'Meu namorado Neandertal': genética mostra que espécies se relacionavam
Narrativas de mulheres se envolvendo com seres não-humanos são recorrentes na cultura pop, com exemplos que vão desde "A Bela e a Fera" até "A Forma da Água". Essa ideia, no entanto, não está longe da realidade pré-histórica humana.
Há cerca de 250 mil anos, era comum que humanos (Homo sapiens) se reproduzissem com Neandertais (Homo neanderthalensis). O fenômeno se repetiu em um segundo momento, entre 45 mil e 50 mil anos atrás.
Um estudo publicado na revista Science nesta quinta-feira, 26, mostrou que essa hibridização (reprodução que ocorre entre espécies distintas) seguia um padrão assimétrico: eram principalmente os machos neandertais que se acasalavam com fêmeas humanas, e não o contrário.
Como seres humanos e neandertais se relacionavam?
O contato entre as duas espécies não foi um evento isolado, mas um período prolongado de convivência.
A principal hibridização ocorreu numa janela entre 45 mil e 50 mil anos atrás, de acordo com o Museu de História Natural de Londres.
Essa datagem foi possível graças a fósseis encontrados sob o Castelo de Ranis, na Alemanha central. Os restos de seis Homo sapiens, entre eles uma mãe e sua filha, tinham DNA que permitiu rastrear o momento do cruzamento a aproximadamente 80 gerações antes deles.

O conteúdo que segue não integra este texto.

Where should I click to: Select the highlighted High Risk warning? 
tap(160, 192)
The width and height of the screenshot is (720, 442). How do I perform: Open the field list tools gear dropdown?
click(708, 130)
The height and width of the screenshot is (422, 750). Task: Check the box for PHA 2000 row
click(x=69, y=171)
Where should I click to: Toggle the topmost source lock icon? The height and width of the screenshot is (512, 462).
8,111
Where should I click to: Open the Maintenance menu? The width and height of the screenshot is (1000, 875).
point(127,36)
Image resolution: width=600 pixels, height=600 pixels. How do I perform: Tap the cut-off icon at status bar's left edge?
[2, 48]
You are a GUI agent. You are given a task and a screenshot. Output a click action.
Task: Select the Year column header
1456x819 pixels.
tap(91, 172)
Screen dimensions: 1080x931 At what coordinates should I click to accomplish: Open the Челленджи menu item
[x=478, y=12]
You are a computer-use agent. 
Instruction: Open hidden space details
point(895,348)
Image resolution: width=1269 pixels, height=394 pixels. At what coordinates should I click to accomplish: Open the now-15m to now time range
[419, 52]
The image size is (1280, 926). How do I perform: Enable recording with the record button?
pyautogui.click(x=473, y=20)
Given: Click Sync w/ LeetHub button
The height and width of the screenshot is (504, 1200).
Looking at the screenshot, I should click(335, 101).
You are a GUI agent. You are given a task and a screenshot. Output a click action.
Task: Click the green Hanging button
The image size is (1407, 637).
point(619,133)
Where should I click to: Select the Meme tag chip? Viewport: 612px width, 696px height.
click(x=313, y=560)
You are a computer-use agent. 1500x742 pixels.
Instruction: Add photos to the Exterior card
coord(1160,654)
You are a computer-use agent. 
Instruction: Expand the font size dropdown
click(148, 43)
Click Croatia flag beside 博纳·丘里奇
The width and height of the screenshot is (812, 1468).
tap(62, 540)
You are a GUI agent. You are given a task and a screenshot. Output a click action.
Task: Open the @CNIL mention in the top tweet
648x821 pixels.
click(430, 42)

Já o novo estudo da Science mostrou que essa hibridização seguia um padrão assimétrico. A chave para a descoberta estava num detalhe curioso do DNA humano contemporâneo: o cromossomo X das pessoas que vivem hoje carrega proporcionalmente menos herança neandertal do que os demais cromossomos.
Para distinguir entre as hipóteses que explicariam esses "desertos neandertais", a equipe comparou DNA neandertal antigo com o de pessoas que vivem na África hoje.
O cromossomo X dos neandertais das montanhas Altai, na Ásia Central, apresentava 62% mais DNA derivado do Homo sapiens do que o esperado num cenário neutro, segundo o estudo. Isso só seria possível se os machos neandertais tivessem se reproduzido preferencialmente com fêmeas humanas.
Por que essa preferência existia ainda é uma incógnita.
"Só se pode especular!", admitiu Sarah Tishkoff, professora de genética e biologia da Universidade da Pensilvânia e coautora do estudo, à Scientific American.
Para o autor da pesquisa, Alexander Platt, uma explicação possível é que machos tendem a ser mais móveis e a buscar parceiras em grupos diferentes dos seus. Além disso, o que é atraente para machos quase nunca o é para fêmeas, o que poderia ter gerado padrões distintos de atração entre as espécies.
DNA neandertal em seres humanos
O resultado desse contato prolongado ainda está presente em nós: cerca de 2% do genoma de pessoas com ancestralidade fora da África é de origem neandertal, segundo o Museu de História Natural de Londres.
Esse legado não é neutro. 347 genes neandertais foram identificados em alta frequência nos genomas de humanos antigos e modernos, sugerindo que foram imediatamente benéficos para nossa adaptação ao mundo fora da África, incluindo mudanças na cor da pele, na imunidade e no sistema nervoso.
Até hoje, genes neandertais são associados a características como a cor do cabelo e a tendência a ser uma pessoa matutina, além de possíveis ligações com condições de saúde como diabetes.
Por que os neandertais foram extintos?
Paradoxalmente, a mesma mistura que enriqueceu o genoma humano pode ter contribuído para o fim dos neandertais.
Com menos indivíduos se reproduzindo entre si, as populações arcaicas teriam encolhido progressivamente até desaparecer, há cerca de 40 mil anos, segundo o Museu de História Natural de Londres.
Para Platt, a pesquisa tem um significado que vai além da biologia. "Não precisamos olhar apenas para nosso próprio pool genético para entender o que aconteceu com os alelos neandertais quando eles entraram em nossa população", disse ele à Scientific American.